What many people don't realize though, is that the phase vocoder
provides super powerful spectral representations of audio signals.  I
have an entire battery of digital signal processors that modify phase
vocoder data.  They are currently available in vanilla C, but they
will eventually be adopted into this application.  I am not happy to
document them all in one night for you.  Sorry.  One or two at a time.

A groovy in-application help feature is on the way.



Pvc parameters:

 FFT size	size of the fourier transform this must be an integer
		and a power of two
 Window Size	the size of the window is normally set to the FFT size.
		making it smaller provides better time resolution at
		the cost of frequency aliasing.  Making it larger has
		provides better frequency resolution at the cost of
		time aliasing.  Opinion: I like larger window values.
 decimation	the decimation factor determines the analysis sampling rate.
		phase vocoder analysis requires overlap between successive
		analysis frames.  this value, determines the amount of
		analysis overlap (overlap = N - D).
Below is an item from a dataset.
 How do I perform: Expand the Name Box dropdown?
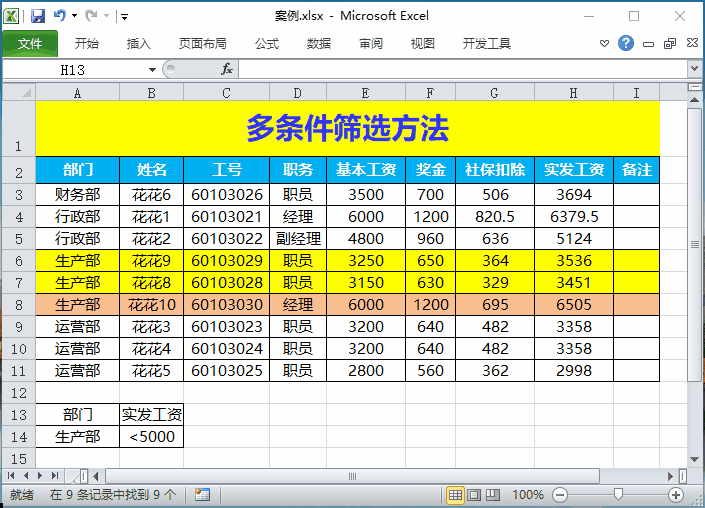[153, 69]
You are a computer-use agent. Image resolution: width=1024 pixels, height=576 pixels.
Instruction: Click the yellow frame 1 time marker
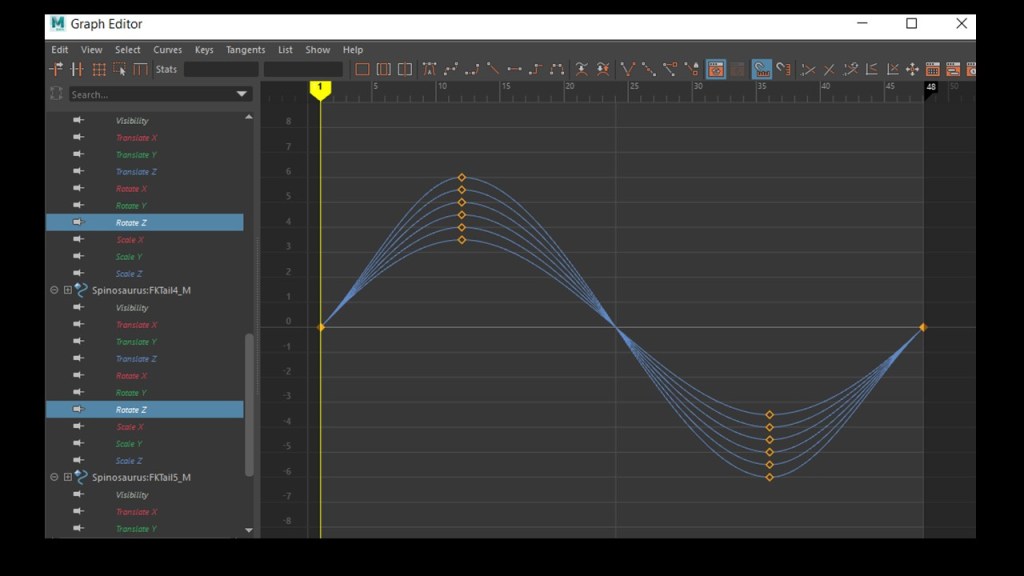point(320,89)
See notes on the
		"Dolson rule".  D is specified in samples thus it must be
		a positive integer.
 interpolation	the interpolation factor determines the amount of resynthesis
		overlap between successive analysis frames overlap
		(overlap = N - I).
 frequency	this flag acts in two ways.  it toggles oscillator bank 
 multiplier	resynthesis and it specifies a frequency multiplier for the 
		output signal; thus, this flag can be used to to specifiy
		oscillator re-synthesis (-F1.) alone, or used to transpose 
		the spectrum (pitch transposition) of the input.



More explanation!

Ok, you need to learn what I call the "Dolson Rule":

The largest value of either the D (D = decimation factor) and I (I =
interpolation factor) values should never be greater than W/8 (W =
Window size) if you wish to avoid gross amplitude modulation.  D is
the input or analysis overlap (overlap in samples = W-D) while I is
the output or resynthesis overlap (overlap in samples = W-I).  The
ratio between D and I determines time scaling.  If D/I is greater than
1, then the sound will have a shorter duration.  If D/I is less than
1, then the sound will be longer.


Example:

	FFT Size:		1024
	Window Size:		1024
	Decimation:		128
	Interpolation:		64
	Frequency Multiplier:	0

This will decrease the time-scale of the signal by a factor of two; in
other words, the duration of the sound will be be half of its original
length, and its spectral disposition (or loosely: "pitch") will remain
approximately constant.

	FFT Size:		1024
	Window Size:		1024
	Decimation:		64
	Interpolation:		128
	Frequency Multiplier:	0

This will increase the time-scale of the signal by a factor of two.

	FFT Size:		1024
	Window Size:		1024
	Decimation:		128
	Interpolation:		128
	Frequency Multiplier:	1.5

The resultant signal will have an approximately unchanged time-scale, and its
spectrum will be scaled by 1.5, or a perfect fifth in musical parlance.


Remember that frequency resolution is [nyquist frequency] / (N/2).
Thus, if you want to represent noisy or dense signals (at 44.1KHz),
then window sizes (N) of 4096 are not uncommon.  Window size must
always be a power of two.  Also, decimation (D) determines the
sampling rate of analysis, so for large values of N, it is typical to
use overlap values (maximum of D and I) <= 128.


Christopher Penrose
penrose@silvertone.princeton.edu

4/10/92